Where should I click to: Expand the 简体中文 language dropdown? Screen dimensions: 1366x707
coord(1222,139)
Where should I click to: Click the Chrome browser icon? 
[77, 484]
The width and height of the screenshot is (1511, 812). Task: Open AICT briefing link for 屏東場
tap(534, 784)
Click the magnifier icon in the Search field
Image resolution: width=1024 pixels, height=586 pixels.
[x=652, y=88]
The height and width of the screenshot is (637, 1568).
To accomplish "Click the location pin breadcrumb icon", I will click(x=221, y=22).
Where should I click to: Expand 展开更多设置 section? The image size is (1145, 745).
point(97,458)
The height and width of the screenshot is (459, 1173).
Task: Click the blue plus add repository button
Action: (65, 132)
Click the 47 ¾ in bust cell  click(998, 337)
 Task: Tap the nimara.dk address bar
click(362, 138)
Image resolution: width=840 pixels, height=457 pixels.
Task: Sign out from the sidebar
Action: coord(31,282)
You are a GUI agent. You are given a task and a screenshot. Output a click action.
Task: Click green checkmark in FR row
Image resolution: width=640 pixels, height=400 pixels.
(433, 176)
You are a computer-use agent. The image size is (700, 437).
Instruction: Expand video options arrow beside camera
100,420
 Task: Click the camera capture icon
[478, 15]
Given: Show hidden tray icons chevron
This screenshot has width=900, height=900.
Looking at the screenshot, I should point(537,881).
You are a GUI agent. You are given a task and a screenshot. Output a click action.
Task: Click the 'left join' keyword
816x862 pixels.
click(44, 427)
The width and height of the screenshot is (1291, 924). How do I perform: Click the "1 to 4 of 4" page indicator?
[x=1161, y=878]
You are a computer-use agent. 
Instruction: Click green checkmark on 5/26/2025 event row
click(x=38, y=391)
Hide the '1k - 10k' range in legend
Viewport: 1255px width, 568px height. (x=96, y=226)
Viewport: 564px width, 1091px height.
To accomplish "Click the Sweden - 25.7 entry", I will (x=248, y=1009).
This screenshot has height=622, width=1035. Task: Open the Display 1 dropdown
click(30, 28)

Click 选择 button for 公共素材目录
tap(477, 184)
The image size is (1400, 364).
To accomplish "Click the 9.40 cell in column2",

* How to complete this task *
Report how many lines of the entries hold the string "agent". Provide the number alone.

* Result *
4